***** Exercise data
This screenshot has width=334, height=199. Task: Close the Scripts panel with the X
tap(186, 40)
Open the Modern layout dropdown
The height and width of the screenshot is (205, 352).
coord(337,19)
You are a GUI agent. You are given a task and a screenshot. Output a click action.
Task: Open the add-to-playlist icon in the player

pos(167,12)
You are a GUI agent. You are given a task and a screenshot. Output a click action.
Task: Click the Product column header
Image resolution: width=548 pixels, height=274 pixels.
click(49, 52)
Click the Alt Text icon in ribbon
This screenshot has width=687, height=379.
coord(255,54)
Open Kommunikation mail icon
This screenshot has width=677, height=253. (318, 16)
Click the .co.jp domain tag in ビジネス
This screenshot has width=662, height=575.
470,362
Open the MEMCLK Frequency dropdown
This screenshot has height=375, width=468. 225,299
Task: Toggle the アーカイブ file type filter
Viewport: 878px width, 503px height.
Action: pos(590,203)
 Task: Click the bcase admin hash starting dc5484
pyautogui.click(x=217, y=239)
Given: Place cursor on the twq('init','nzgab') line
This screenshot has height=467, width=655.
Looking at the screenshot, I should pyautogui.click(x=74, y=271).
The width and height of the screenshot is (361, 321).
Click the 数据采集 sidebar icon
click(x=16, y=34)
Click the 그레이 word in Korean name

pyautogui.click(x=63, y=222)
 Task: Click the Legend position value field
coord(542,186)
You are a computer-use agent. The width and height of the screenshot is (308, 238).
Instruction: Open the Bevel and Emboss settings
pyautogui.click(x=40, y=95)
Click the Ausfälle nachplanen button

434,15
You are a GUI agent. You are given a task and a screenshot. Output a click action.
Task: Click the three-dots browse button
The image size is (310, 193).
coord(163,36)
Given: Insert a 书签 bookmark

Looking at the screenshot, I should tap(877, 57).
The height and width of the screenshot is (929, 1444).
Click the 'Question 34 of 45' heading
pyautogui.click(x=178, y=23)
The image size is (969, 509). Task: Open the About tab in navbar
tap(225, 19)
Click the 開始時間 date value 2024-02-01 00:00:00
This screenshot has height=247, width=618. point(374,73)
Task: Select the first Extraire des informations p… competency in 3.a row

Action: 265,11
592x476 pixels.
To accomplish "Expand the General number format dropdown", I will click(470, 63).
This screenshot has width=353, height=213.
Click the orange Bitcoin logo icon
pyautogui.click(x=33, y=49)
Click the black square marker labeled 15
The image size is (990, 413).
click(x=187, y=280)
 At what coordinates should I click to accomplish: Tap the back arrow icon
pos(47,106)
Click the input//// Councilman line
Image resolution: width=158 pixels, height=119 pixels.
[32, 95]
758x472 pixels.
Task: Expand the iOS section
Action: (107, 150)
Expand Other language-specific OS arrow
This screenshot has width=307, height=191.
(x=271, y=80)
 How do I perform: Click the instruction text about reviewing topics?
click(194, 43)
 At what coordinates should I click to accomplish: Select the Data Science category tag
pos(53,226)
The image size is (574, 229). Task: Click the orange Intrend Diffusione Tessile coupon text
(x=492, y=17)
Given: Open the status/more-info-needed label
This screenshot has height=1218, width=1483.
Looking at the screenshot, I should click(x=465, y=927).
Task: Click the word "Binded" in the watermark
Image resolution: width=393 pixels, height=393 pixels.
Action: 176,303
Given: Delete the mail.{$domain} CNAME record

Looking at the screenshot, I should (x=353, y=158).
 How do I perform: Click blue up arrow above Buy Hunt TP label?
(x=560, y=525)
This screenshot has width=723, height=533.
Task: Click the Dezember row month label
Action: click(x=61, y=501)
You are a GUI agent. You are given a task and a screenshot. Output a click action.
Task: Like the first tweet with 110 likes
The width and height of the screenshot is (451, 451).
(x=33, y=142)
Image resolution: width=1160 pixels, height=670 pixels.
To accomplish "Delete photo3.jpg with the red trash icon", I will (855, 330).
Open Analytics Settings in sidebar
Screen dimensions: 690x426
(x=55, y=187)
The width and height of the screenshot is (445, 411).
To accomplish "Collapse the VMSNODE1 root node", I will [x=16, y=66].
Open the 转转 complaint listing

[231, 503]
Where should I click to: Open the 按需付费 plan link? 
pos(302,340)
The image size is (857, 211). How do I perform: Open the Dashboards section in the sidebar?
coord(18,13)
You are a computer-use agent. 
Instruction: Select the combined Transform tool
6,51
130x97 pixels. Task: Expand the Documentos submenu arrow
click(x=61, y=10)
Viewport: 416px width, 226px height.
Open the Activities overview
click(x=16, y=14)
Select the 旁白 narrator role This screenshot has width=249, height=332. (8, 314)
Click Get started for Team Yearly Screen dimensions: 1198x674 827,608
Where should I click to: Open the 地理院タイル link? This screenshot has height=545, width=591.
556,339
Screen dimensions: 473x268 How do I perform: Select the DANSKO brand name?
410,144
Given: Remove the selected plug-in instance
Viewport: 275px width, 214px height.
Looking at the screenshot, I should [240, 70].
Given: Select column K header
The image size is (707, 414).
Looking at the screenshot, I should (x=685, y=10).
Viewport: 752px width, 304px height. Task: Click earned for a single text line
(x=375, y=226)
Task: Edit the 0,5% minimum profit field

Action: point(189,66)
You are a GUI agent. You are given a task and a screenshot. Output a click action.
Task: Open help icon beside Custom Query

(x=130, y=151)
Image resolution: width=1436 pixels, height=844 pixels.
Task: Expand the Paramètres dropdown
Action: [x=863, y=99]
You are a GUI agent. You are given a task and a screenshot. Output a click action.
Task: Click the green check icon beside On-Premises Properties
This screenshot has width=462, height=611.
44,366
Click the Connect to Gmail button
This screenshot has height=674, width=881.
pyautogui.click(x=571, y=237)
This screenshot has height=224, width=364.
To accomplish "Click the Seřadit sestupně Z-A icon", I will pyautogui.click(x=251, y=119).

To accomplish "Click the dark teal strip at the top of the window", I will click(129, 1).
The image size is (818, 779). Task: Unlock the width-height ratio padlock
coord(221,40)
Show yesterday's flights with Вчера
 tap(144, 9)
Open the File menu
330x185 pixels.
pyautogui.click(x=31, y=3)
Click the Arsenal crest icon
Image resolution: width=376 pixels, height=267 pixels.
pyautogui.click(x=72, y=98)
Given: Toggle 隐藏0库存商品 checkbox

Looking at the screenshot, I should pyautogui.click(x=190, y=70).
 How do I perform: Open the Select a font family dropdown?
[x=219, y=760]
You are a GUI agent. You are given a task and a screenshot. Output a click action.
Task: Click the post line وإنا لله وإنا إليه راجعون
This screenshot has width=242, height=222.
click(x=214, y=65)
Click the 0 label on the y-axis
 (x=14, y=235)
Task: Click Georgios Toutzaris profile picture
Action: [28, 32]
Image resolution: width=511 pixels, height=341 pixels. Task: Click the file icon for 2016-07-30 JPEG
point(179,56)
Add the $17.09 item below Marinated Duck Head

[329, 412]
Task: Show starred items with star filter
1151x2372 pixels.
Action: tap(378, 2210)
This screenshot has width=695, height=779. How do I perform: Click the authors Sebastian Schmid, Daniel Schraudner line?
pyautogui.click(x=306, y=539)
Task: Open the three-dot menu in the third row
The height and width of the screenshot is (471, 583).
**********
■ **What the task requires**: Retype each record in full, please.

■ **Exercise answer**:
This screenshot has width=334, height=199. Task: Close the Scripts panel with the X
tap(186, 40)
Open the Modern layout dropdown
The height and width of the screenshot is (205, 352).
coord(337,19)
You are a GUI agent. You are given a task and a screenshot. Output a click action.
Task: Open the add-to-playlist icon in the player

pos(167,12)
You are a GUI agent. You are given a task and a screenshot. Output a click action.
Task: Click the Product column header
Image resolution: width=548 pixels, height=274 pixels.
click(49, 52)
Click the Alt Text icon in ribbon
This screenshot has width=687, height=379.
coord(255,54)
Open Kommunikation mail icon
This screenshot has width=677, height=253. (318, 16)
Click the .co.jp domain tag in ビジネス
This screenshot has width=662, height=575.
470,362
Open the MEMCLK Frequency dropdown
This screenshot has height=375, width=468. 225,299
Task: Toggle the アーカイブ file type filter
Viewport: 878px width, 503px height.
Action: pos(590,203)
 Task: Click the bcase admin hash starting dc5484
pyautogui.click(x=217, y=239)
Given: Place cursor on the twq('init','nzgab') line
This screenshot has height=467, width=655.
Looking at the screenshot, I should pyautogui.click(x=74, y=271).
The width and height of the screenshot is (361, 321).
Click the 数据采集 sidebar icon
click(x=16, y=34)
Click the 그레이 word in Korean name

pyautogui.click(x=63, y=222)
 Task: Click the Legend position value field
coord(542,186)
You are a computer-use agent. The width and height of the screenshot is (308, 238).
Instruction: Open the Bevel and Emboss settings
pyautogui.click(x=40, y=95)
Click the Ausfälle nachplanen button

434,15
You are a GUI agent. You are given a task and a screenshot. Output a click action.
Task: Click the three-dots browse button
The image size is (310, 193).
coord(163,36)
Given: Insert a 书签 bookmark

Looking at the screenshot, I should tap(877, 57).
The height and width of the screenshot is (929, 1444).
Click the 'Question 34 of 45' heading
pyautogui.click(x=178, y=23)
The image size is (969, 509). Task: Open the About tab in navbar
tap(225, 19)
Click the 開始時間 date value 2024-02-01 00:00:00
This screenshot has height=247, width=618. point(374,73)
Task: Select the first Extraire des informations p… competency in 3.a row

Action: 265,11
592x476 pixels.
To accomplish "Expand the General number format dropdown", I will click(470, 63).
This screenshot has width=353, height=213.
Click the orange Bitcoin logo icon
pyautogui.click(x=33, y=49)
Click the black square marker labeled 15
The image size is (990, 413).
click(x=187, y=280)
 At what coordinates should I click to accomplish: Tap the back arrow icon
pos(47,106)
Click the input//// Councilman line
Image resolution: width=158 pixels, height=119 pixels.
[32, 95]
758x472 pixels.
Task: Expand the iOS section
Action: (107, 150)
Expand Other language-specific OS arrow
This screenshot has width=307, height=191.
(x=271, y=80)
 How do I perform: Click the instruction text about reviewing topics?
click(194, 43)
 At what coordinates should I click to accomplish: Select the Data Science category tag
pos(53,226)
The image size is (574, 229). Task: Click the orange Intrend Diffusione Tessile coupon text
(x=492, y=17)
Given: Open the status/more-info-needed label
This screenshot has height=1218, width=1483.
Looking at the screenshot, I should click(x=465, y=927).
Task: Click the word "Binded" in the watermark
Image resolution: width=393 pixels, height=393 pixels.
Action: 176,303
Given: Delete the mail.{$domain} CNAME record

Looking at the screenshot, I should (x=353, y=158).
 How do I perform: Click blue up arrow above Buy Hunt TP label?
(x=560, y=525)
This screenshot has width=723, height=533.
Task: Click the Dezember row month label
Action: click(x=61, y=501)
You are a GUI agent. You are given a task and a screenshot. Output a click action.
Task: Like the first tweet with 110 likes
The width and height of the screenshot is (451, 451).
(x=33, y=142)
Image resolution: width=1160 pixels, height=670 pixels.
To accomplish "Delete photo3.jpg with the red trash icon", I will (855, 330).
Open Analytics Settings in sidebar
Screen dimensions: 690x426
(x=55, y=187)
The width and height of the screenshot is (445, 411).
To accomplish "Collapse the VMSNODE1 root node", I will [x=16, y=66].
Open the 转转 complaint listing

[231, 503]
Where should I click to: Open the 按需付费 plan link? 
pos(302,340)
The image size is (857, 211). How do I perform: Open the Dashboards section in the sidebar?
coord(18,13)
You are a computer-use agent. 
Instruction: Select the combined Transform tool
6,51
130x97 pixels. Task: Expand the Documentos submenu arrow
click(x=61, y=10)
Viewport: 416px width, 226px height.
Open the Activities overview
click(x=16, y=14)
Select the 旁白 narrator role This screenshot has width=249, height=332. (8, 314)
Click Get started for Team Yearly Screen dimensions: 1198x674 827,608
Where should I click to: Open the 地理院タイル link? This screenshot has height=545, width=591.
556,339
Screen dimensions: 473x268 How do I perform: Select the DANSKO brand name?
410,144
Given: Remove the selected plug-in instance
Viewport: 275px width, 214px height.
Looking at the screenshot, I should [240, 70].
Given: Select column K header
The image size is (707, 414).
Looking at the screenshot, I should (x=685, y=10).
Viewport: 752px width, 304px height. Task: Click earned for a single text line
(x=375, y=226)
Task: Edit the 0,5% minimum profit field

Action: point(189,66)
You are a GUI agent. You are given a task and a screenshot. Output a click action.
Task: Open help icon beside Custom Query

(x=130, y=151)
Image resolution: width=1436 pixels, height=844 pixels.
Task: Expand the Paramètres dropdown
Action: [x=863, y=99]
You are a GUI agent. You are given a task and a screenshot. Output a click action.
Task: Click the green check icon beside On-Premises Properties
This screenshot has width=462, height=611.
44,366
Click the Connect to Gmail button
This screenshot has height=674, width=881.
pyautogui.click(x=571, y=237)
This screenshot has height=224, width=364.
To accomplish "Click the Seřadit sestupně Z-A icon", I will pyautogui.click(x=251, y=119).

To accomplish "Click the dark teal strip at the top of the window", I will click(129, 1).
The image size is (818, 779). Task: Unlock the width-height ratio padlock
coord(221,40)
Show yesterday's flights with Вчера
 tap(144, 9)
Open the File menu
330x185 pixels.
pyautogui.click(x=31, y=3)
Click the Arsenal crest icon
Image resolution: width=376 pixels, height=267 pixels.
pyautogui.click(x=72, y=98)
Given: Toggle 隐藏0库存商品 checkbox

Looking at the screenshot, I should pyautogui.click(x=190, y=70).
 How do I perform: Open the Select a font family dropdown?
[x=219, y=760]
You are a GUI agent. You are given a task and a screenshot. Output a click action.
Task: Click the post line وإنا لله وإنا إليه راجعون
This screenshot has width=242, height=222.
click(x=214, y=65)
Click the 0 label on the y-axis
 (x=14, y=235)
Task: Click Georgios Toutzaris profile picture
Action: [28, 32]
Image resolution: width=511 pixels, height=341 pixels. Task: Click the file icon for 2016-07-30 JPEG
point(179,56)
Add the $17.09 item below Marinated Duck Head

[329, 412]
Task: Show starred items with star filter
1151x2372 pixels.
Action: tap(378, 2210)
This screenshot has width=695, height=779. How do I perform: Click the authors Sebastian Schmid, Daniel Schraudner line?
pyautogui.click(x=306, y=539)
Task: Open the three-dot menu in the third row
The height and width of the screenshot is (471, 583).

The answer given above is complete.